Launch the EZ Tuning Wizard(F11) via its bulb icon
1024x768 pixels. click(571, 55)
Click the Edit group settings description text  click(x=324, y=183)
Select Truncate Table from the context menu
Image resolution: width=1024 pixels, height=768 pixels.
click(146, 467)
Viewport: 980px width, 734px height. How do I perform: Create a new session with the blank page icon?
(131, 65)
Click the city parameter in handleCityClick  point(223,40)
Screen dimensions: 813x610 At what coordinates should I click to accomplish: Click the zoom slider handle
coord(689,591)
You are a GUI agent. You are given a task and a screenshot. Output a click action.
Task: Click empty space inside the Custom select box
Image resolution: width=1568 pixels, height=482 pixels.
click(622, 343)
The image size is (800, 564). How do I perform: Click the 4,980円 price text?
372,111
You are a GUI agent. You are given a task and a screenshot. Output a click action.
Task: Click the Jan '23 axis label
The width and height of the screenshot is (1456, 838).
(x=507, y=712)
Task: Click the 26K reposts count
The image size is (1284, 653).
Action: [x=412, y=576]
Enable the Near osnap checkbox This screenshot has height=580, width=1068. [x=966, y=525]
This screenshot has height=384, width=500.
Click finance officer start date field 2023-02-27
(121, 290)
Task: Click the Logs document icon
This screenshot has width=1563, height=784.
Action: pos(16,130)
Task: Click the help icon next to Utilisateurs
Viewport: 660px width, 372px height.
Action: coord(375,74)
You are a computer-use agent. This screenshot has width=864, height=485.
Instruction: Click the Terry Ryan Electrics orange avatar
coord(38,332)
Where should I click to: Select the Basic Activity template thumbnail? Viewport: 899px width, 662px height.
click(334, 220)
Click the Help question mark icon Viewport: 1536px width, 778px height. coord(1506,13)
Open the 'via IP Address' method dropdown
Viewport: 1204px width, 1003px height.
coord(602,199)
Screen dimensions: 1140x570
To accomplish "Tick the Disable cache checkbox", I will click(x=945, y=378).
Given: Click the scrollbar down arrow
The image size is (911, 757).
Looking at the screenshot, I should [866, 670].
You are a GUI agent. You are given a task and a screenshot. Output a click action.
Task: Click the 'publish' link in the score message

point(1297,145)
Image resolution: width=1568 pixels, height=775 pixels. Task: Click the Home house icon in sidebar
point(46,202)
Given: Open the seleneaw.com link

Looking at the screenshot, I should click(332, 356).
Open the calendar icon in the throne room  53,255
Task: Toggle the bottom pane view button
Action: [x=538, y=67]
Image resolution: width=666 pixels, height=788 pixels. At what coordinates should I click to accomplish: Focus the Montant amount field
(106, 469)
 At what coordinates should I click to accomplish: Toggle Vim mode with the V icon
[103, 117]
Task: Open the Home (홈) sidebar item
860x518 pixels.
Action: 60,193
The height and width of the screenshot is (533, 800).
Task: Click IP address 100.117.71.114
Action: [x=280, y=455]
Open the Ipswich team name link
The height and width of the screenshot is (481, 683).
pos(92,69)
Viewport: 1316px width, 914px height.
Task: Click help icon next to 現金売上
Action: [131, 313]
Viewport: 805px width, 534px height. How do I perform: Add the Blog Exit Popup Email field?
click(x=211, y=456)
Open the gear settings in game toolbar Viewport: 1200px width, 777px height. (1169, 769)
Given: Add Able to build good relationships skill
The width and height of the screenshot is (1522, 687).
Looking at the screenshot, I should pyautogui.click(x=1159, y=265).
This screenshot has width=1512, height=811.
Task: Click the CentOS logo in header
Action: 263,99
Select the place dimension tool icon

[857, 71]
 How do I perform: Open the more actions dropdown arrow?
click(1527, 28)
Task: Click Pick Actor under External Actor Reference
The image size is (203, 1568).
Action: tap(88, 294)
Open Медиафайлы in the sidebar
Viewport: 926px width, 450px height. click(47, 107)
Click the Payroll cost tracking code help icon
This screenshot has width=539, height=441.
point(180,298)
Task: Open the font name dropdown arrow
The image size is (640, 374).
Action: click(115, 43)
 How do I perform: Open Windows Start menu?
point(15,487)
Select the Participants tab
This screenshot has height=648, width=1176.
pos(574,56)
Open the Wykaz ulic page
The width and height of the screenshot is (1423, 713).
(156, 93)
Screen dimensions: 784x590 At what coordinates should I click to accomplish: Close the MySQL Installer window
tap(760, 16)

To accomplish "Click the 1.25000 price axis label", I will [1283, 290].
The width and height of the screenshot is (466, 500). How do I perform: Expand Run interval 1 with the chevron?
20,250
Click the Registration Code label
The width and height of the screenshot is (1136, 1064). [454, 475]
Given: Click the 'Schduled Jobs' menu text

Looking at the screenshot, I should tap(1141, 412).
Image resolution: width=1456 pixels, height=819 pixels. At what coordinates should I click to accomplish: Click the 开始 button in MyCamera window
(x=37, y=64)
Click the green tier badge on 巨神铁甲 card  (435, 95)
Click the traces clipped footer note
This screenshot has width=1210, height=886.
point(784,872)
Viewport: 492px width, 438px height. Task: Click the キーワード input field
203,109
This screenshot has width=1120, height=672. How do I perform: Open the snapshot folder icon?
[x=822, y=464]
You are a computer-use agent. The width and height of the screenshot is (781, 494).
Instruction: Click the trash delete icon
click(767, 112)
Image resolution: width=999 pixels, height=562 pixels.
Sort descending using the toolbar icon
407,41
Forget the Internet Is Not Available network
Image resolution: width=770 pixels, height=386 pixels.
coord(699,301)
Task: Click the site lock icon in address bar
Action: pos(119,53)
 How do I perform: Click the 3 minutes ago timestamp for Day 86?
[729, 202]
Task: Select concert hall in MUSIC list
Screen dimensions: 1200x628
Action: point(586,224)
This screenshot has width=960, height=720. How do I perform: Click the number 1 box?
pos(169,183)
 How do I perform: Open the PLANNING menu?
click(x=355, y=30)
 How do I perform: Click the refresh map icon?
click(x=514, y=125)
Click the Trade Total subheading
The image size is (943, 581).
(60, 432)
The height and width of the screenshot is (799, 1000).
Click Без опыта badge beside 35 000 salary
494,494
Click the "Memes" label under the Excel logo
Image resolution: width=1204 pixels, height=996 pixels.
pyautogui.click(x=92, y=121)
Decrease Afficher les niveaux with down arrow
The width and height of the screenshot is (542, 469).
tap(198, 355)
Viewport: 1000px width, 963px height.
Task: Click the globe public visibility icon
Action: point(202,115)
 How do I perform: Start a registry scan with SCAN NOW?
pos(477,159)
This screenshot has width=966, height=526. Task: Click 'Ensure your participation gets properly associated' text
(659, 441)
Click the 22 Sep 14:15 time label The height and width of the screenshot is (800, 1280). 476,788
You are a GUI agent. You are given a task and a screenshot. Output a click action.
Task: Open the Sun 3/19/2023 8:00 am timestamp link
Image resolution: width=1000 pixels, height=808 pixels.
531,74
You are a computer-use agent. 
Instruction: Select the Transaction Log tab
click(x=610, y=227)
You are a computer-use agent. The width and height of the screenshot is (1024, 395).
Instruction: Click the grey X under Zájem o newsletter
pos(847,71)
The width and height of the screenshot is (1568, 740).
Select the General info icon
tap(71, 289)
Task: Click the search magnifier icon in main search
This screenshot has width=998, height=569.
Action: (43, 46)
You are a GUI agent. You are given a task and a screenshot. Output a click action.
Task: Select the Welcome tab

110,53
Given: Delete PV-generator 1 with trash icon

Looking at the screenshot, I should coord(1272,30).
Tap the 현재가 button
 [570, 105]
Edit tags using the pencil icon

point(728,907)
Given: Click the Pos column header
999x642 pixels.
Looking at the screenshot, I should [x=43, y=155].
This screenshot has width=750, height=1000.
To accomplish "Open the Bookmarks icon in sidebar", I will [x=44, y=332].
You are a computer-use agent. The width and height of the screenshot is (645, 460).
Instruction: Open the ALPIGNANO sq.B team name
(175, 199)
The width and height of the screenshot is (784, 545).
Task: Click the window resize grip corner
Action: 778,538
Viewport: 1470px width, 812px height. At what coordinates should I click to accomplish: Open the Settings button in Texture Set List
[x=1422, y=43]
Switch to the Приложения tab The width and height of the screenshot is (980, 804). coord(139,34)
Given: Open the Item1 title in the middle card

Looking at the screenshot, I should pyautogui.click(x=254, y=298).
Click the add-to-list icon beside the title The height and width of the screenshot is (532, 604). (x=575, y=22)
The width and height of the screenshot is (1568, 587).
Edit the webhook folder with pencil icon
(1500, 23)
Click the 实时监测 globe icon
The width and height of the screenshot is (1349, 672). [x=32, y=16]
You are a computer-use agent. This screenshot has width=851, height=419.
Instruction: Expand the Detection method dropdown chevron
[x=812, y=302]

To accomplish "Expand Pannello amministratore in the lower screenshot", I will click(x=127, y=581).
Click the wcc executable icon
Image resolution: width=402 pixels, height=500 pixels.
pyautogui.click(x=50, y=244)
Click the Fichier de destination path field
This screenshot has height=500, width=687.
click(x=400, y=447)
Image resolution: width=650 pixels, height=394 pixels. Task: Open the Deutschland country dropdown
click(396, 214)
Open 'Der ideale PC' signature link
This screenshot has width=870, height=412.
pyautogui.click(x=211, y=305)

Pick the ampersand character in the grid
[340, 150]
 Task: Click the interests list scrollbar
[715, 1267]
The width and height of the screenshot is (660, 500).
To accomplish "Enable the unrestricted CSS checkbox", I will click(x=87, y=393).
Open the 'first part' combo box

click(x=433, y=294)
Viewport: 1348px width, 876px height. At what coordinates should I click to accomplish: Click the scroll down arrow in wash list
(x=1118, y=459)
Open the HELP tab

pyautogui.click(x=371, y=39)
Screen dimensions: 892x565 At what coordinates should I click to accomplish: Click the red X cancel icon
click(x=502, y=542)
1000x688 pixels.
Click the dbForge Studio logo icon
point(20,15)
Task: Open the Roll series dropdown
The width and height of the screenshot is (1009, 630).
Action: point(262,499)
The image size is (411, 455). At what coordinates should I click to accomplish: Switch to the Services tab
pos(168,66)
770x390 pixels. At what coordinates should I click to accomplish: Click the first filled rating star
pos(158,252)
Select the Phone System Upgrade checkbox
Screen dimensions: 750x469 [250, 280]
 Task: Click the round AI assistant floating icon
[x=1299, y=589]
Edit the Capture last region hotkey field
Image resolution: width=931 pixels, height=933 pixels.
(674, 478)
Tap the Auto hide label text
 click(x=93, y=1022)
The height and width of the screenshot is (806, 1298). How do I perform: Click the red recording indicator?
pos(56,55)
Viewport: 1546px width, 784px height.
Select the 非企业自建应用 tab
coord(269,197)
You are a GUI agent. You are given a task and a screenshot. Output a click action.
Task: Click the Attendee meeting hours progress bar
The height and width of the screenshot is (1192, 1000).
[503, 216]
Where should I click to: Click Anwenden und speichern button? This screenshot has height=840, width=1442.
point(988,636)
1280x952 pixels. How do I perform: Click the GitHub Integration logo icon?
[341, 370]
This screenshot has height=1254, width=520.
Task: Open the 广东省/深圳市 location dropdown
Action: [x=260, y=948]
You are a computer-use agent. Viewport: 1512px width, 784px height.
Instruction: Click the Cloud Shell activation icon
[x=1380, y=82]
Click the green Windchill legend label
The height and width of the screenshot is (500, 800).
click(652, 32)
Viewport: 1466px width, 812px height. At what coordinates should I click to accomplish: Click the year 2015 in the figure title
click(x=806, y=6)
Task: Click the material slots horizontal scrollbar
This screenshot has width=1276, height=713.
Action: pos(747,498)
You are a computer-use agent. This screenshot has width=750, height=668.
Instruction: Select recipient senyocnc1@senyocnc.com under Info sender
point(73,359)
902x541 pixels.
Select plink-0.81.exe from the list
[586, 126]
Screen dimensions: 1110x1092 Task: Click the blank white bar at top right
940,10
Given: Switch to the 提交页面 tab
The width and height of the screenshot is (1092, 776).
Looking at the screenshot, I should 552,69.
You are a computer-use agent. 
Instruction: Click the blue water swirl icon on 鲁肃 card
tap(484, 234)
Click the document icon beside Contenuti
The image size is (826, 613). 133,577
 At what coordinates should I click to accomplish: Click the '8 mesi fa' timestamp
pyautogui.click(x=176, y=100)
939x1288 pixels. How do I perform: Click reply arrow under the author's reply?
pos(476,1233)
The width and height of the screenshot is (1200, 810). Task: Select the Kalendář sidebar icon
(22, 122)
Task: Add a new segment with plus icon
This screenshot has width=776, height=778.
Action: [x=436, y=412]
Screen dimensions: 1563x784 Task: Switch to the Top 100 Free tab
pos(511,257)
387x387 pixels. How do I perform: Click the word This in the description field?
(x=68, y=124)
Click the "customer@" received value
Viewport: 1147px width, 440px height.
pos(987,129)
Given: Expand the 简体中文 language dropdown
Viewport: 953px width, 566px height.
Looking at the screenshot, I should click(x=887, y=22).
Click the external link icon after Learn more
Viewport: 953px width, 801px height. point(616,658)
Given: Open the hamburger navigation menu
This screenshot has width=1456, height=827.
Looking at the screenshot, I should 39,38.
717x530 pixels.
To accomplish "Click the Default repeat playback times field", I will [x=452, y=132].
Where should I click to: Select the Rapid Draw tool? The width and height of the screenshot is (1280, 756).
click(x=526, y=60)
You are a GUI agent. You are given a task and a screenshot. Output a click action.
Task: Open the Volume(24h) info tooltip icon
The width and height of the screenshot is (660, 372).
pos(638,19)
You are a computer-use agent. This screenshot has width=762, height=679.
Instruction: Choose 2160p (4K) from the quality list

Your objective:
Find the string "axis" in the records, then copy each line where it occurs.

Result:
Task: Click the Jan '23 axis label
To accomplish "Click the 1.25000 price axis label", I will [1283, 290].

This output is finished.